銀行といば、一番良い就職先である。社会に出てやることと言えば、結局お金を稼ぐことである。ほかにもいろいろと仕事の意義はあるだろうが、結局のところ、金銭に換算されるのである。だとしたら、国や地域の中枢たる銀行に就職することが、一番良いのである。

 

だが、昨今の技術革新とベンチャー精神により、それが崩れようとしている。私は一生銀行業界と縁がないだろうが、非常に興味深く見ている。彼らはどうするのだろう。そのときこそ、彼らが本当に頭が良かったかどうか、変革時代に対応できる人物であったかどうかわかる時なのである。

 

ベンチャーやIT企業の動きもおもしろいが、この流れに銀行がどう対処していくのかが知りたい。何を考え、どのように対策を取るつもりであり、そのため日夜何をしているのか、何を勉強しているのかなどだ。

 

4.「私の課長時代」ーセイコーHD社長の中村吉伸氏(キャリア・仕事術)

14面・企業欄にはセイコーHD社長の中村吉伸氏が課長であった時代の失敗談が掲載されていた。それによると、株主総会の資料で大きなミスをしたらしい。それにより信用失墜したというが、いま社長なのだから、どこが失墜なのだろうか。

 

5.中国企業の革新力(中)ー「中国製造2025」(政治・技術)

以前「中国製造2025」(2015年発表)という産業政策があると書いたが、27面「経済教室」欄は、李春利氏(愛知大学教授)が「中国企業の革新力」について解説している。

 

ちなみに「経済教室」欄は、私が日経購読を決めた一つの理由となるシリーズである。
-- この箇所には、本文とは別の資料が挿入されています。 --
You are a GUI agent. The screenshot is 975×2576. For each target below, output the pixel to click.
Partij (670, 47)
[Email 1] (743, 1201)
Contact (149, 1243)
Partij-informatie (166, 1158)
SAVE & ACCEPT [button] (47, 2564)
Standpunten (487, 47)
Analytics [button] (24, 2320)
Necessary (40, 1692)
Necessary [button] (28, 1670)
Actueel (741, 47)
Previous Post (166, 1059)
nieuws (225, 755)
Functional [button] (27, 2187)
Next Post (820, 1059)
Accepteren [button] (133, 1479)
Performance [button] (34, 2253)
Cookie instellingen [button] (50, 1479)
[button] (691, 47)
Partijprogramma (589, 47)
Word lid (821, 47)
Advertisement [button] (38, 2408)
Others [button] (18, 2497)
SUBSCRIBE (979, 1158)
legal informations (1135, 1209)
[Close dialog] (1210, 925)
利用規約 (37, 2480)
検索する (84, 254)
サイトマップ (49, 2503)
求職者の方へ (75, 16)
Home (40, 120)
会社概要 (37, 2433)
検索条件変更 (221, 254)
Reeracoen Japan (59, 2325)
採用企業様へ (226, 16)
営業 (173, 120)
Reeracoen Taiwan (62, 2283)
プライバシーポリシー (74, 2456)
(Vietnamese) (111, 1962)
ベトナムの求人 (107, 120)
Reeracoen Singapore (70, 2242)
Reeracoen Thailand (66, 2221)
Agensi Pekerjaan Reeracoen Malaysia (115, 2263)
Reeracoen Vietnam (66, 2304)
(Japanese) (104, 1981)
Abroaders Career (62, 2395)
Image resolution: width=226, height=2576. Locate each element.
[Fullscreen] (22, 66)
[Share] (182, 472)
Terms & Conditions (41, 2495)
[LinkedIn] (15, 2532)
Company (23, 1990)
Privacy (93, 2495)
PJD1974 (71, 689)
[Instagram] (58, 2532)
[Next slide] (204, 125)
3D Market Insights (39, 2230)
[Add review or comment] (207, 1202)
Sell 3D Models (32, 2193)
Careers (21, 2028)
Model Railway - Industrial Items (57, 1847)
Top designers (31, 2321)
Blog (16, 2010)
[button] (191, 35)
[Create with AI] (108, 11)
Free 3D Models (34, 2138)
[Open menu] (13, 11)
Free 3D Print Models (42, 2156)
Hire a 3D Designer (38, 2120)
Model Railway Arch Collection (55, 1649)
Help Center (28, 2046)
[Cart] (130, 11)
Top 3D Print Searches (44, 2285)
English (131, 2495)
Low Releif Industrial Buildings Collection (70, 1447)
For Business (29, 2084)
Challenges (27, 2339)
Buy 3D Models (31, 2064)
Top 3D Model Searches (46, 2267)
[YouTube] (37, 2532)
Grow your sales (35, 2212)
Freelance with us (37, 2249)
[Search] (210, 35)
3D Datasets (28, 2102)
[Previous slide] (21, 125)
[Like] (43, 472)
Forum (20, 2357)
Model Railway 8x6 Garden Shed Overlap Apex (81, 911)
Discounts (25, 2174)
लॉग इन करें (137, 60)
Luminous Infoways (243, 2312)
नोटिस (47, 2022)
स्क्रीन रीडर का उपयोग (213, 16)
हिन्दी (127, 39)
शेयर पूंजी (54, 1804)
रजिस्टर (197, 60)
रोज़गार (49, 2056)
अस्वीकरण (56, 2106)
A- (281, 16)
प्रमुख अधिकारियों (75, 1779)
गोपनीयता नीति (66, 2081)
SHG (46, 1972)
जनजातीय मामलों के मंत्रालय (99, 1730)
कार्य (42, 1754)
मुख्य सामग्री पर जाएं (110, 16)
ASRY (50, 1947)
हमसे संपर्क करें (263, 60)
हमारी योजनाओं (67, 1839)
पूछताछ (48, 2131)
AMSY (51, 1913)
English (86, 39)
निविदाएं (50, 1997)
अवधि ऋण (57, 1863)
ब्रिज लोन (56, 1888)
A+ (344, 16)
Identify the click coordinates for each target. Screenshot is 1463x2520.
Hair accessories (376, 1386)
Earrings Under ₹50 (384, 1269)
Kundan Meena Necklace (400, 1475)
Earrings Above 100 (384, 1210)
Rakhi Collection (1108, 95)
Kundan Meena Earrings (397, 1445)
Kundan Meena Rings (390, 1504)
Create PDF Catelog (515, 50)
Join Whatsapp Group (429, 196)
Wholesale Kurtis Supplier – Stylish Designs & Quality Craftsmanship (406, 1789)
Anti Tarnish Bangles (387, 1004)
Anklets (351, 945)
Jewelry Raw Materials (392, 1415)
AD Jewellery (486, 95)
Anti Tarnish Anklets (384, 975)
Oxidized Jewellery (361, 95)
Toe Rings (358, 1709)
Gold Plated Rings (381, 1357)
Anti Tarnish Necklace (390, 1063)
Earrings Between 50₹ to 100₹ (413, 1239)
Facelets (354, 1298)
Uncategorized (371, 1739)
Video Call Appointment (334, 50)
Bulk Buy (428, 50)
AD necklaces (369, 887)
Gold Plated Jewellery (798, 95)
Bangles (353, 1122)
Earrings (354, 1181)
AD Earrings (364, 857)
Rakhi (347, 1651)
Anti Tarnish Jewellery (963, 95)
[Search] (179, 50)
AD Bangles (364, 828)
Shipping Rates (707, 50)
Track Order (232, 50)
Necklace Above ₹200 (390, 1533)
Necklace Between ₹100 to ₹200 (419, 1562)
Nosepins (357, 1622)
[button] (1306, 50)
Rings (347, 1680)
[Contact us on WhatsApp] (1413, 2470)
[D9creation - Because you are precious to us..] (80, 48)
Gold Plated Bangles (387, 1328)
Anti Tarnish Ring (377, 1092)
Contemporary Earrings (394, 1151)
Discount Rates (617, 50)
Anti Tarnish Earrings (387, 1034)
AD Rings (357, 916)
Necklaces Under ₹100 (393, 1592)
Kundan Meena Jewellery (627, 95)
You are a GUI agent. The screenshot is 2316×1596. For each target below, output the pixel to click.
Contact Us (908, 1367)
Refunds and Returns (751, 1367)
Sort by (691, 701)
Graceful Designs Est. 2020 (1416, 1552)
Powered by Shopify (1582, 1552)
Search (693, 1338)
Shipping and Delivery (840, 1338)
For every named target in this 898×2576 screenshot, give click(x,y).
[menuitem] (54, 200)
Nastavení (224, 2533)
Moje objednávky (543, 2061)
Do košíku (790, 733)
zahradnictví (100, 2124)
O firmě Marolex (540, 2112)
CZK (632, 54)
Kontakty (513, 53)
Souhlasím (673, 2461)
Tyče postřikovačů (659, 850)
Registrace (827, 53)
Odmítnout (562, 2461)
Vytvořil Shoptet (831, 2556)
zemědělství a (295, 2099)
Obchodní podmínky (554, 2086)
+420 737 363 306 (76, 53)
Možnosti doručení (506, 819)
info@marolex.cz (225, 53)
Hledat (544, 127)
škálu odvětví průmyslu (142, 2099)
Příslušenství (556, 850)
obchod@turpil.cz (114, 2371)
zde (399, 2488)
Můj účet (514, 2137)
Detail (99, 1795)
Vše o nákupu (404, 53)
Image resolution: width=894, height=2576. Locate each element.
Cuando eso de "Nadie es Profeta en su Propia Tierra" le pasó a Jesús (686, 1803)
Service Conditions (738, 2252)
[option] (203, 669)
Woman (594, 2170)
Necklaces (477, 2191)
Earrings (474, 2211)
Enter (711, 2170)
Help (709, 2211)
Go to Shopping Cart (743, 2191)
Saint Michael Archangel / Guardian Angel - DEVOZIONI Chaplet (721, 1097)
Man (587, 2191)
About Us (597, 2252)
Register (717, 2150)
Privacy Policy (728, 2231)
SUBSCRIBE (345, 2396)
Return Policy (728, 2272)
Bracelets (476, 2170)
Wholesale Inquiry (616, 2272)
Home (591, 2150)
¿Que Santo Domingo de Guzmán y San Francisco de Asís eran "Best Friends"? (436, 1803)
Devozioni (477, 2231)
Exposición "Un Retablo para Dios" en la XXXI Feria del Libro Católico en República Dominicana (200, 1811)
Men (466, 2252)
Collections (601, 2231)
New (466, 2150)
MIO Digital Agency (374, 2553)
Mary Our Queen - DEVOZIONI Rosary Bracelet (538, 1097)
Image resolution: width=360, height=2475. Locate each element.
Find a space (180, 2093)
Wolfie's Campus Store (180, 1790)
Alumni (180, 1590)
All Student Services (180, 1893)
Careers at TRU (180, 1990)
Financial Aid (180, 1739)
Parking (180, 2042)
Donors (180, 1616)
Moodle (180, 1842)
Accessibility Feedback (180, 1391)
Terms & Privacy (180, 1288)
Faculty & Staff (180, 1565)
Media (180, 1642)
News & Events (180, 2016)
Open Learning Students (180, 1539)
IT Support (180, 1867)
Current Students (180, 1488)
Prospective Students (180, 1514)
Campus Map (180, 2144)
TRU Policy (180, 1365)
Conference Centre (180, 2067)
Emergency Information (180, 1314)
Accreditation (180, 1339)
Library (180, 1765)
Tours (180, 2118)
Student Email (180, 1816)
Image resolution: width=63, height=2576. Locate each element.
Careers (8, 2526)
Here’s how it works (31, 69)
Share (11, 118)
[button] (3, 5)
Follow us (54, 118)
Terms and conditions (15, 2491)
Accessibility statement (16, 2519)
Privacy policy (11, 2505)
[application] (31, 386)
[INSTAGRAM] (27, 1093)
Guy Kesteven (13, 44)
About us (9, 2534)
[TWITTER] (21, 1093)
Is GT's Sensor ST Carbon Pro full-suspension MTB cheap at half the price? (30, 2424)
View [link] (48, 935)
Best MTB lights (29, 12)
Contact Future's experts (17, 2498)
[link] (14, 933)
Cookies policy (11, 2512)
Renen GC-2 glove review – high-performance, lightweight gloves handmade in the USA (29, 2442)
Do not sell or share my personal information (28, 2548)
定期購読後は、かえって毎日読まなくなった。テーマや解説者の好みがあるからである。とはいえ、やはり、これぐらいの文字数の記事は勉強になる。

 

アメリカは「中国製造2025」を目の敵にしている。

・「中国製造2025」で重点育成産業とされているのは、ハイエンド工作機械、ロボット、航空・宇宙、新エネルギー自動車(NEV)、新素材などである。

・記事では、フィンテックと新エネルギー自動車(NEV)が取り上げられる・

フィンテック:中国でのネット決済は独自に進化しており、欧米の後追いではない。「後発の利益」があるのだ。

・モバイル決済(アリペイやウィーチャットペイ)が、クレジット決済より先行している。これは中国ではクレジットカードより、スマホが先に普及し、キャッシュレス社会に突入しているからだ。

・新エネルギー自動車(NEV):政府が強く支援している。中国が最大の市場だ。

 ・車載電池などは、2017年にはパナソニックとBYDを(シェアで?)抜いている。

・これからは、「コア技術」を自前で習得できるかどうかが大事だ。

 

と、ざっとこんな感じの内容であるが、驚いたことに、今回取り上げた記事は、何らかの形で中国の大国化に関係する内容だ。もちろん私が選んでいるからだけど。それにしても中国の経済・軍事両面での存在感は不可逆的に増していると感じる。

いつまでも技術レベルが低いなどと見ていてはいけないと思うのである。